I was talking to a friend the other day, and something came up that I have to write down. She was laughing, and said that someone else had thought we were sisters. We go out together a lot, and people have thought we were sisters or mother and daughter, which really makes me laugh because she’s only a few years older than me.
Anyway, after the woman asked my friend where her sister was, and my friend explained that we weren’t in fact sisters, the woman went off on this jag about how she feels so sorry for me. My friend thought this was hilarious, and asked why she would feel sorry for me. The woman said it was because I can’t get out without my dog or a friend along.
I said pardon?
Apparently, this woman must have been the only person who didn’t stare when I was out with my cane long before there was a Trixter. I get out just as much now. Granted, sometimes I walk for longer distances because it’s fun to move at our speed, but it wasn’t like before Trixie, I was afraid to leave my house.
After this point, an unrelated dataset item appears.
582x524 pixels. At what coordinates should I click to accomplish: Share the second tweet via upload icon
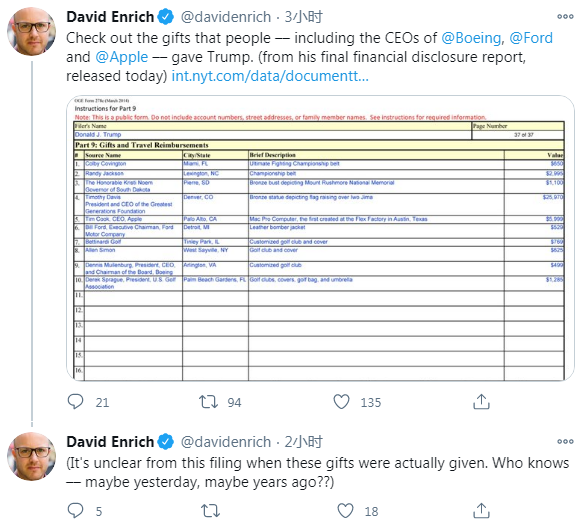click(481, 511)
And don’t most people go out with friends from time to time? Is it necessary to assume that because I’m with a friend, she’s some kind of security blanket for me, I’m a burden to her, and we’re joined at the hip?
Ug. I would love to find these people and ask them why they feel sorry for me, and maybe set them straight that I don’t want or need their pity. What I want and need is to be looked at like an equal, like anyone else they happen to see on the street.